Au contraire, plus on est vieux, plus on épargne de son revenu, qui est principalement constitué de dépenses publiques, les pensions de retraite. La Banque de France note cette différence générationnelle des taux d’épargne[36] : le taux d’épargne n’est que de 9% avant 30 ans, puis il monte progressivement à 18% entre 50 et 59 ans, ce qui est normal puisqu’on prépare sa retraite. Sauf qu’il continue de monter jusqu’à 25% au-delà de 75 ans, ce qui montre que… les retraites sont, en moyenne, supérieures aux besoins.

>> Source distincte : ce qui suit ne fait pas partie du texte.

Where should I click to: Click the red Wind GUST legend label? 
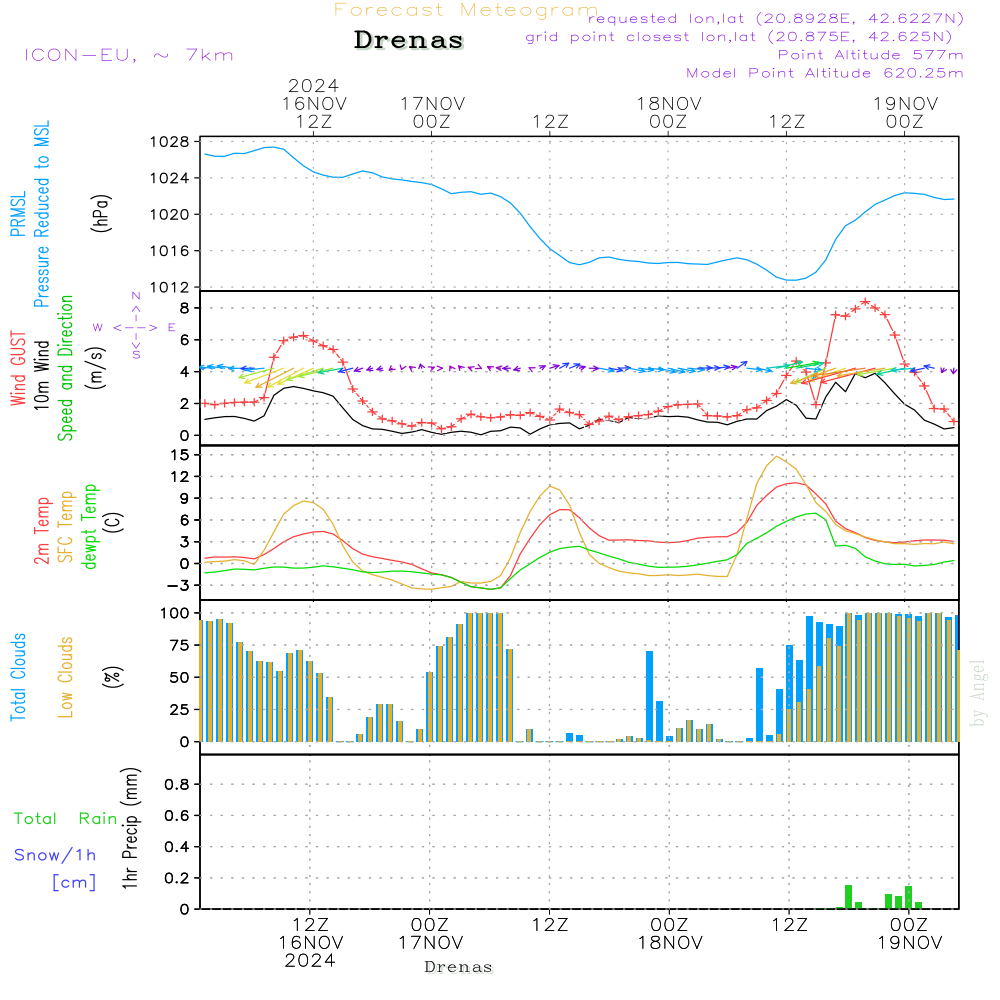tap(18, 369)
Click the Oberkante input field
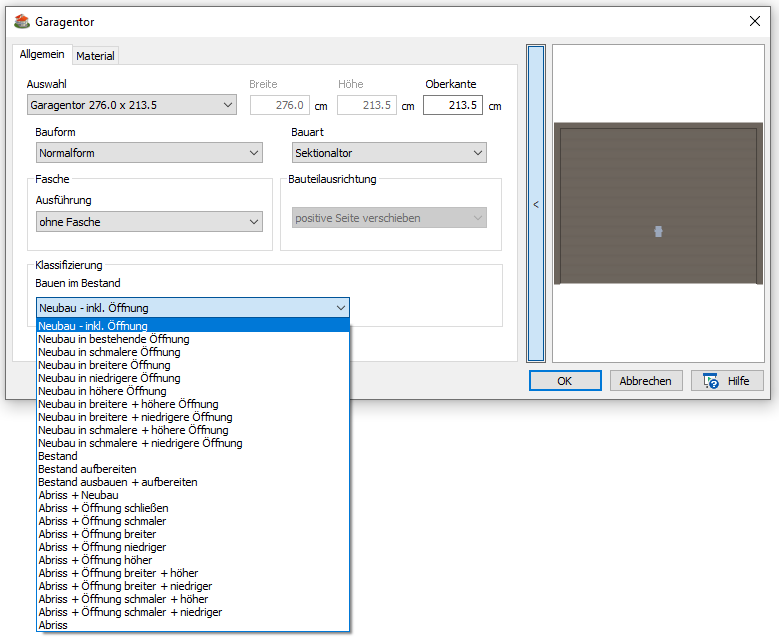The width and height of the screenshot is (779, 642). pos(452,105)

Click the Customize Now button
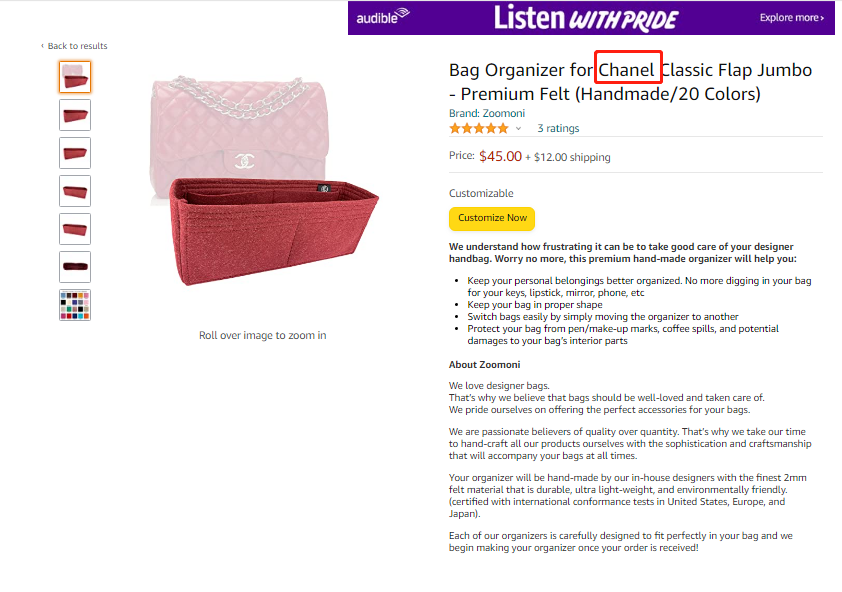[x=492, y=218]
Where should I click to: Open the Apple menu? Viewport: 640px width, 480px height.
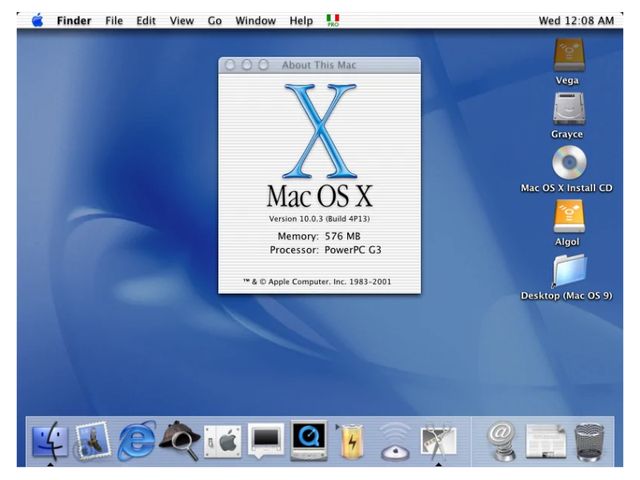[37, 20]
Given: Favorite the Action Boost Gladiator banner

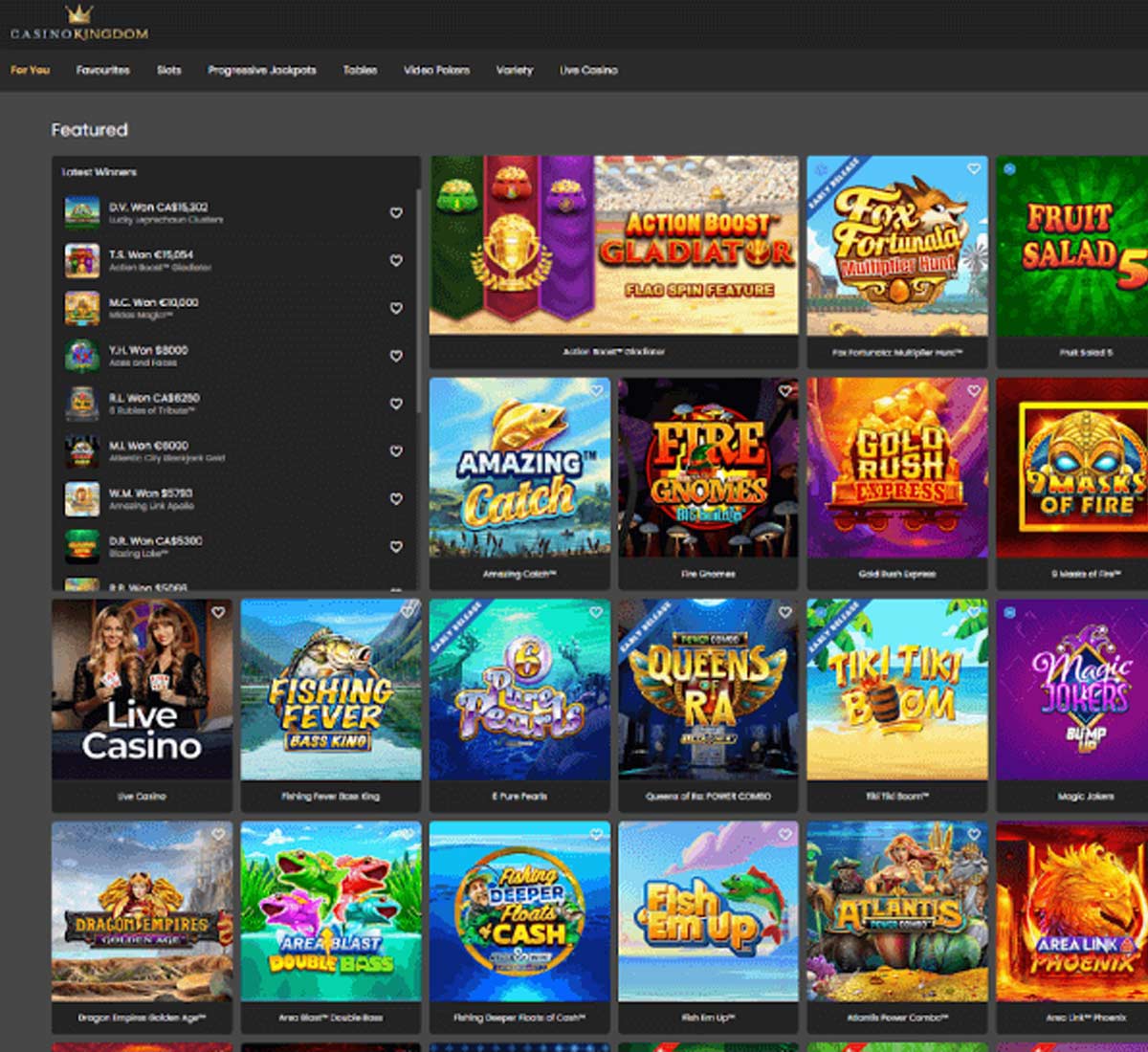Looking at the screenshot, I should (779, 170).
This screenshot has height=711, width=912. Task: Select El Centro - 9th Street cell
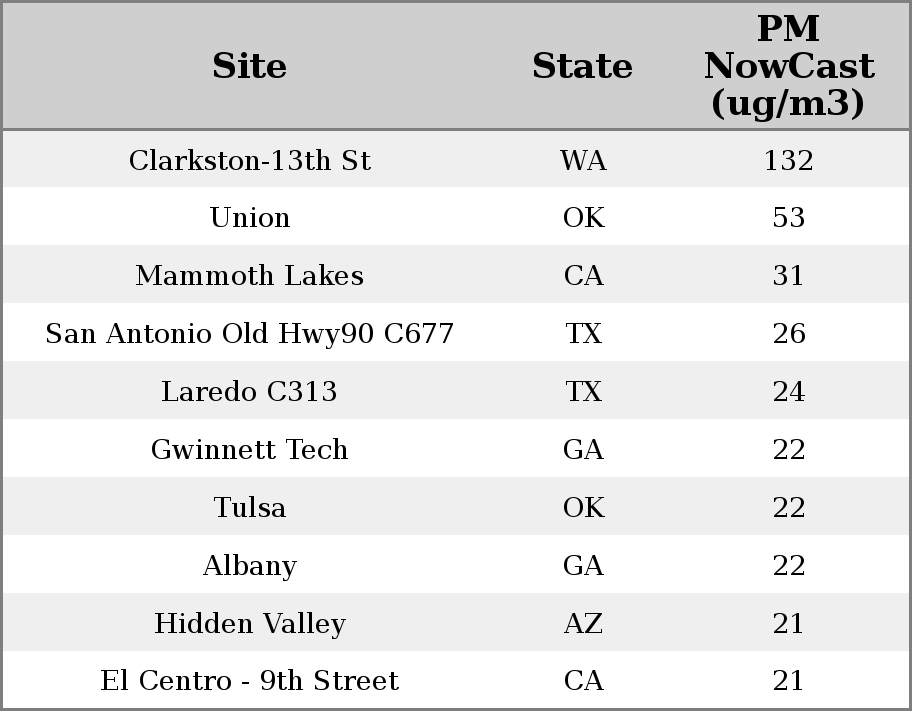click(250, 681)
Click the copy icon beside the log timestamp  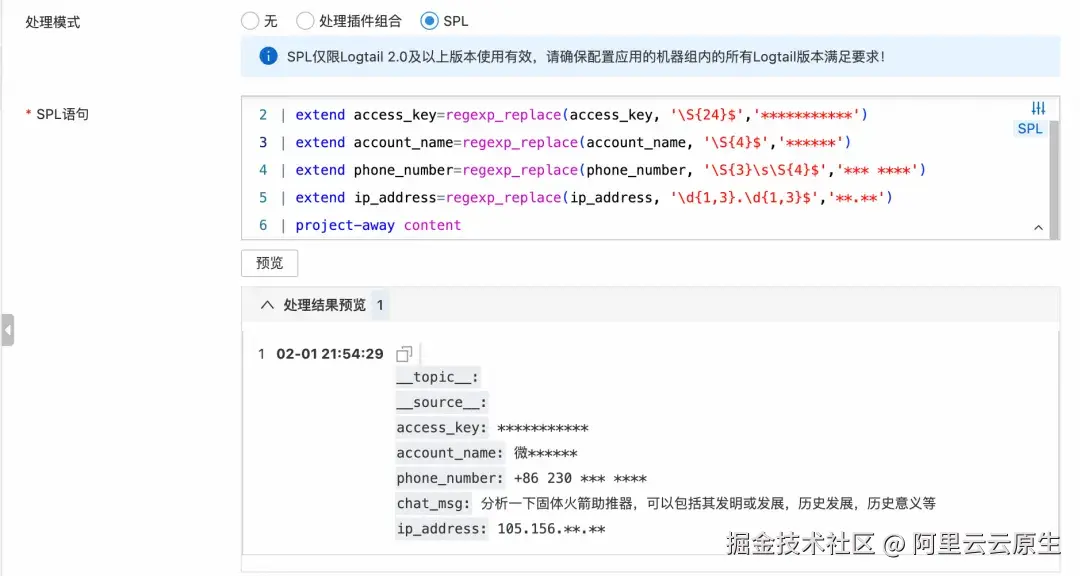coord(403,353)
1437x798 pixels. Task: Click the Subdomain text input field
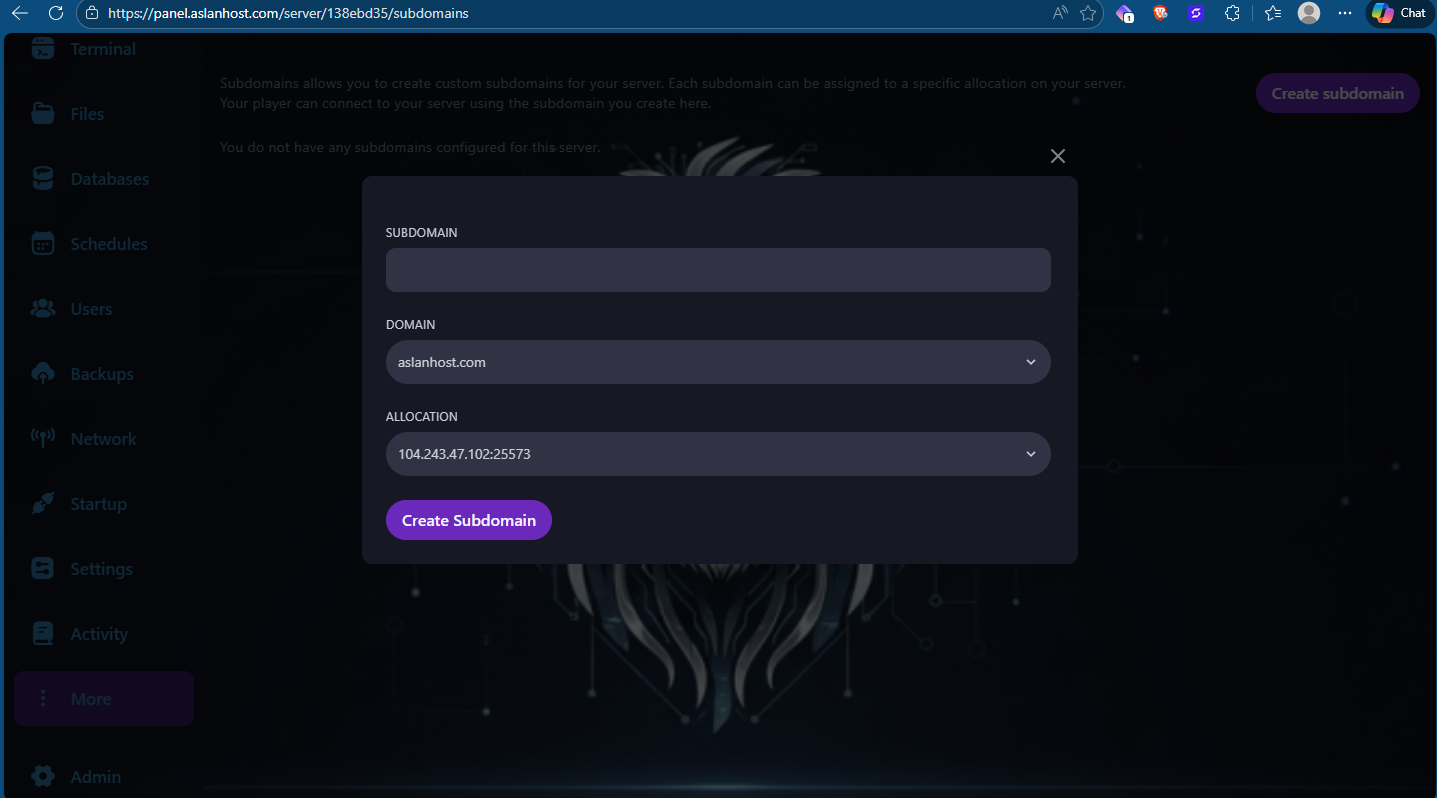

Taux d’épargne des ménages en % du revenu disponible brut par âge

Source : Insee
On ne peut même pas attendre beaucoup de bénéfices pour l’économie de cette sur-épargne constituée par les plus âgés. A cet âge-là, on ne prend plus de risque, et on n’est pas nécessairement mieux armés pour financer les virages risqués de la révolution digitale, de l’intelligence artificielle, ou de la transition énergétique.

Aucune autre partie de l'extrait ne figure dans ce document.